According to the big data analysis-based Beidou short message service optimization system of the Beidou short message service optimization method, the Beidou short message service optimization system comprises the following steps:
an antenna; the input end of the low-noise amplifier is connected with the output end of the antenna; the system comprises a radio frequency and anti-interference module, wherein the input end of the radio frequency and anti-interference module is connected with the output end of a low noise amplifier and a plurality of cluster terminals, one signal output end of the radio frequency and anti-interference module is connected with the plurality of cluster terminals through an optical fiber transmission unit, a big data analysis module, the other signal output end of the radio frequency and anti-interference module is connected with the input end of the big data analysis module through an optical fiber transmission unit, and the control end of the big data analysis module is connected with the plurality of cluster terminals so as to distribute the cluster terminals according to a Beidou short message service optimization method.

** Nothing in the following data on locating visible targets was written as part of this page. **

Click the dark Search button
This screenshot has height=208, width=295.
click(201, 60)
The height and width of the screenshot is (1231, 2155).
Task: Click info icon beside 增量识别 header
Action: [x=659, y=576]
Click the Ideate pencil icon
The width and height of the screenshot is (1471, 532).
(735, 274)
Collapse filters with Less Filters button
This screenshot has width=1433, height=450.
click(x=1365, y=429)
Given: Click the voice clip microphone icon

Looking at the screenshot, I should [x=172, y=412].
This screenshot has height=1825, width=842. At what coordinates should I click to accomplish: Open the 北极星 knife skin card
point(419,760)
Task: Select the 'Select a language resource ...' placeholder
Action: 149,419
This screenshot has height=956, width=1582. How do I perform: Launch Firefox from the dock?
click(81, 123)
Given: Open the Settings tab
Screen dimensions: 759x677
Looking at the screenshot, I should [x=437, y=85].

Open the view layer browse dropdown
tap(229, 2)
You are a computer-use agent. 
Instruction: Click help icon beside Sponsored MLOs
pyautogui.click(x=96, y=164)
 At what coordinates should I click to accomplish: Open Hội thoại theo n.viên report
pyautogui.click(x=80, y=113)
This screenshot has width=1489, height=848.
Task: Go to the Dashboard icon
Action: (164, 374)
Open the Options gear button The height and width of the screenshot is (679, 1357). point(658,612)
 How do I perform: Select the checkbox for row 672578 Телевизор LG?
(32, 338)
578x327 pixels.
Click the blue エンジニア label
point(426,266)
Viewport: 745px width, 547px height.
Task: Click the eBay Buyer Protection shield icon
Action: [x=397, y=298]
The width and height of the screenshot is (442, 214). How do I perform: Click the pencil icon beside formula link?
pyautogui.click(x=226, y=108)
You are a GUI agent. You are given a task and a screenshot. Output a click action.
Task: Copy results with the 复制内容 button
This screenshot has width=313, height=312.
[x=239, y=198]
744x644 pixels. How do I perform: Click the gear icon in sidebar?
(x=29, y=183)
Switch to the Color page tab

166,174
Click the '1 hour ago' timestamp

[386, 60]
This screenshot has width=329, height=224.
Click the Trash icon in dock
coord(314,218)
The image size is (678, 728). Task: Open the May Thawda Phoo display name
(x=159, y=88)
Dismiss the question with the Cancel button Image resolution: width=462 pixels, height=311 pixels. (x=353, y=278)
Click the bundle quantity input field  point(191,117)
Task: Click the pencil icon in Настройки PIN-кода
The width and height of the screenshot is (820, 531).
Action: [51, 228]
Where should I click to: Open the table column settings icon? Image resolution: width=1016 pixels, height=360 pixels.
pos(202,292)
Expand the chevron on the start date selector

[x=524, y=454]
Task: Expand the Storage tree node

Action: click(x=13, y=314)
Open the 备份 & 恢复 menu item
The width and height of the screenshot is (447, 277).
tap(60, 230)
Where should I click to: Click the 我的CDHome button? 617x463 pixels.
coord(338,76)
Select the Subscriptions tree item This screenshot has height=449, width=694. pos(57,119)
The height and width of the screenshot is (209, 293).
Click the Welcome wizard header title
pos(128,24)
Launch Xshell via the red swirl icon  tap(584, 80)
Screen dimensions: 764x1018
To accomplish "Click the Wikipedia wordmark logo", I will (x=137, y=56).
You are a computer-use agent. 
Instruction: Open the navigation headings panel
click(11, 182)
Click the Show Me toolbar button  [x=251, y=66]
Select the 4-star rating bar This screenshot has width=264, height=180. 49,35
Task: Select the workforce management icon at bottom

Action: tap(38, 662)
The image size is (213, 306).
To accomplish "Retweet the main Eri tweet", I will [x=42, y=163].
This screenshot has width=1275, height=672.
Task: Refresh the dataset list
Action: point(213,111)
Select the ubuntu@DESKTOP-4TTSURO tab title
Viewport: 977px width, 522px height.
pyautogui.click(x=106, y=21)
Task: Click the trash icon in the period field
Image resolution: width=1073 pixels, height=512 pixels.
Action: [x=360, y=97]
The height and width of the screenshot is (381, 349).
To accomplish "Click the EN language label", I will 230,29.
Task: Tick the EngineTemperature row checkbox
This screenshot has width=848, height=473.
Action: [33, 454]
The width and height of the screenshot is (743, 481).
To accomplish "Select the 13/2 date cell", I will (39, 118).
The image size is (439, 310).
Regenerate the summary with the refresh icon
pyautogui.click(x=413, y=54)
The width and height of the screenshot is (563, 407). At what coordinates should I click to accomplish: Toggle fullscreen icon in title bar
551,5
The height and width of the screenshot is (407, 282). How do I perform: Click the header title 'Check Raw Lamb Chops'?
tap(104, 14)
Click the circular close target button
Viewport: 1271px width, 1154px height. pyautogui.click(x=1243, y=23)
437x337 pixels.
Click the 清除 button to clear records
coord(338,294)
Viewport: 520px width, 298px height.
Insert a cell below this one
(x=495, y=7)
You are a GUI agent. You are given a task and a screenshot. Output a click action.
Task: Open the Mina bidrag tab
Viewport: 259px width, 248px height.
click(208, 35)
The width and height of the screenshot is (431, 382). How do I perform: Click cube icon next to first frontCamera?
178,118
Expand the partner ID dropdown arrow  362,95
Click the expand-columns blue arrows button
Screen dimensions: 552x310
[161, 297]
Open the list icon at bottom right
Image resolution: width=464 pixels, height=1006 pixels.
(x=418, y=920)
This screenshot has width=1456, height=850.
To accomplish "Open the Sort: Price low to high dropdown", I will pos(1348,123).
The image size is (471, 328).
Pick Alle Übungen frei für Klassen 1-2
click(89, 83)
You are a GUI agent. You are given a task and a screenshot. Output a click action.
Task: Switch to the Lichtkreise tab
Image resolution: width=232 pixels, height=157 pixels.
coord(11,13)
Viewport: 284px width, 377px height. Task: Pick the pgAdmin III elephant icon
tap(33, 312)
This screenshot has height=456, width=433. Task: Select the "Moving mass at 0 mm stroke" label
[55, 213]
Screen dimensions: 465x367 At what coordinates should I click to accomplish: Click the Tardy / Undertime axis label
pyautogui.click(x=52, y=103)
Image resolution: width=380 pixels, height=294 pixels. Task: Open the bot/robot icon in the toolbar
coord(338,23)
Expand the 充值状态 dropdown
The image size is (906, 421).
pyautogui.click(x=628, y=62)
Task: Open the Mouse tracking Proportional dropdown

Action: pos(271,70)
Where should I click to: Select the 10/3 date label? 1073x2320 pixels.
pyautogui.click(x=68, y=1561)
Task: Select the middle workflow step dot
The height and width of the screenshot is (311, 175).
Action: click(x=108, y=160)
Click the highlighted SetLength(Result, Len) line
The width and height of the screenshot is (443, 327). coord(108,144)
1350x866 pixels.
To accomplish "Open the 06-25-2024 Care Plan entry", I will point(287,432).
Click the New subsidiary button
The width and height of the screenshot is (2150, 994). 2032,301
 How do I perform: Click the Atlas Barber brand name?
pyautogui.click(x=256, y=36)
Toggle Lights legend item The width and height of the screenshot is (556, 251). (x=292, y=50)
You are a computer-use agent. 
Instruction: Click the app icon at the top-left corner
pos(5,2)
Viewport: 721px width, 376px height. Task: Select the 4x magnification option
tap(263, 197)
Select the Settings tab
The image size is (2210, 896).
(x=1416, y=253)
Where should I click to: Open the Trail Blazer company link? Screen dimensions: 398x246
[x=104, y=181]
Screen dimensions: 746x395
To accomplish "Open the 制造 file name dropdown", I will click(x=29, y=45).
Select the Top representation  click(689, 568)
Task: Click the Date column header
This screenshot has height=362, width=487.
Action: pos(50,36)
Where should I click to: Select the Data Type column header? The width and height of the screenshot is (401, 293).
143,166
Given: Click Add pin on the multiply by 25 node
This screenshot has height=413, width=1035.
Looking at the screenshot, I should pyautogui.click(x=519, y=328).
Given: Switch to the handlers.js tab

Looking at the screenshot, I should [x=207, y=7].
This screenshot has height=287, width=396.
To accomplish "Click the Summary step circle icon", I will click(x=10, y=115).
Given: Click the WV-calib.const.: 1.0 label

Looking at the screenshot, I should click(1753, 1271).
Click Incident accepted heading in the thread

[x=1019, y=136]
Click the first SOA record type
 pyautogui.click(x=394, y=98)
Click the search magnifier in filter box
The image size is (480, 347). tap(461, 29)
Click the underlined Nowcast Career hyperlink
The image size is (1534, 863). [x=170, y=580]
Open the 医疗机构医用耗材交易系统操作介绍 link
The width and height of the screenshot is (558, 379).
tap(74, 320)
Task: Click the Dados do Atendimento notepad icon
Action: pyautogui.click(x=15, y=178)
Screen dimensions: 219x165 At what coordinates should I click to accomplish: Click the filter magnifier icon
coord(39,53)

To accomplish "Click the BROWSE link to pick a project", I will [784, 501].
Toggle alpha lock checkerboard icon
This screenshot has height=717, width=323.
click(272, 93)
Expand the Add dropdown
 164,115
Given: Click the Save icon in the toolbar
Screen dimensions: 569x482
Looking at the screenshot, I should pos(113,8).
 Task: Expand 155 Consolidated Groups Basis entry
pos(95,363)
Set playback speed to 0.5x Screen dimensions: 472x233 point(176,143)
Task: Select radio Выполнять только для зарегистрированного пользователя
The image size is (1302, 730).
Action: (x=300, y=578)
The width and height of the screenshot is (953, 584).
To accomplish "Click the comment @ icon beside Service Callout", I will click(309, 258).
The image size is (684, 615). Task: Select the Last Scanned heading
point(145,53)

The big data analysis-based Beidou short message service optimization method and system provided by the embodiment of the invention at least have the following technical effects: the embodiment of the invention can dynamically adjust and allocate the cluster terminal containing the signal processing unit according to actual conditions and requirements, reasonably allocate resources, maximize the utilization rate of the cluster terminal, improve the communication rate of users, and avoid the phenomenon that the cluster terminal in a certain area is in an idle state due to less communication traffic and the cluster terminal in the other area is in a busy state due to more communication traffic and even discards user information due to untimely processing, thereby having great significance for optimizing complex and changeable satellite communication.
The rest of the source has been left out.